Mam pytanie. W jaki sposób łatacie/naprawiacie hardtopy czyli dachy laminatowe?
Mój jest popękany przy tylnej szybie w narożach. Przeglądając ogłoszenia olx allegro widać, że to raczej typowe miejsce.
Czy żywica i mata z włókna szklanego to dobry patent? Na to troszkę szpachli i lakier strukturalny?!

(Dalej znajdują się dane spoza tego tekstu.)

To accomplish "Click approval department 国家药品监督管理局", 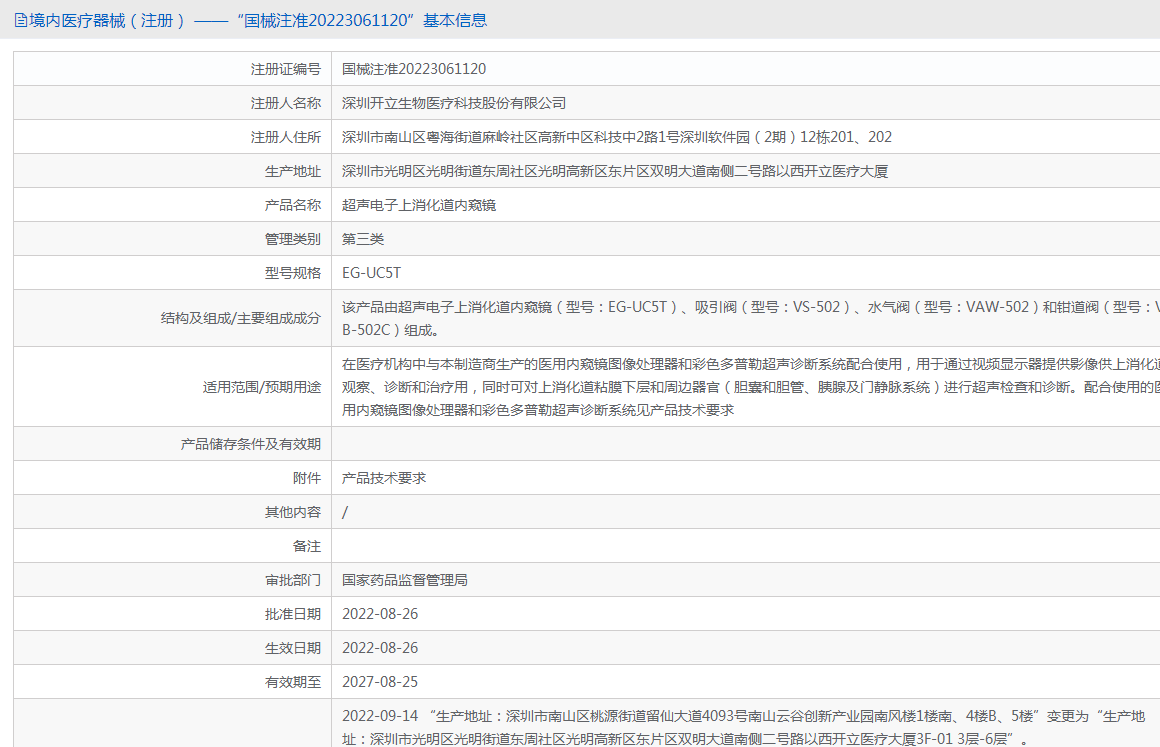I will click(x=405, y=580).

_________________ Suzuki SJ413 Long Body 1986r. Seria
włókno szklane i żywica to chyba najskuteczniejsze rozwiązanie, ale... No właśnie... U siebie miałem to w ten sposób reanimowane (podobno przez profesjonalistów), a po jakimś czasie pojawiły się pęknięcia. Najprawdopodobniej pękła wierzchnia warstwa żywicy. Widząc to szczerze odradzam szpachlowanie w tym miejscu, lepiej żeby było nierówno niż poprawiać lakierowanie bo coś odprysło.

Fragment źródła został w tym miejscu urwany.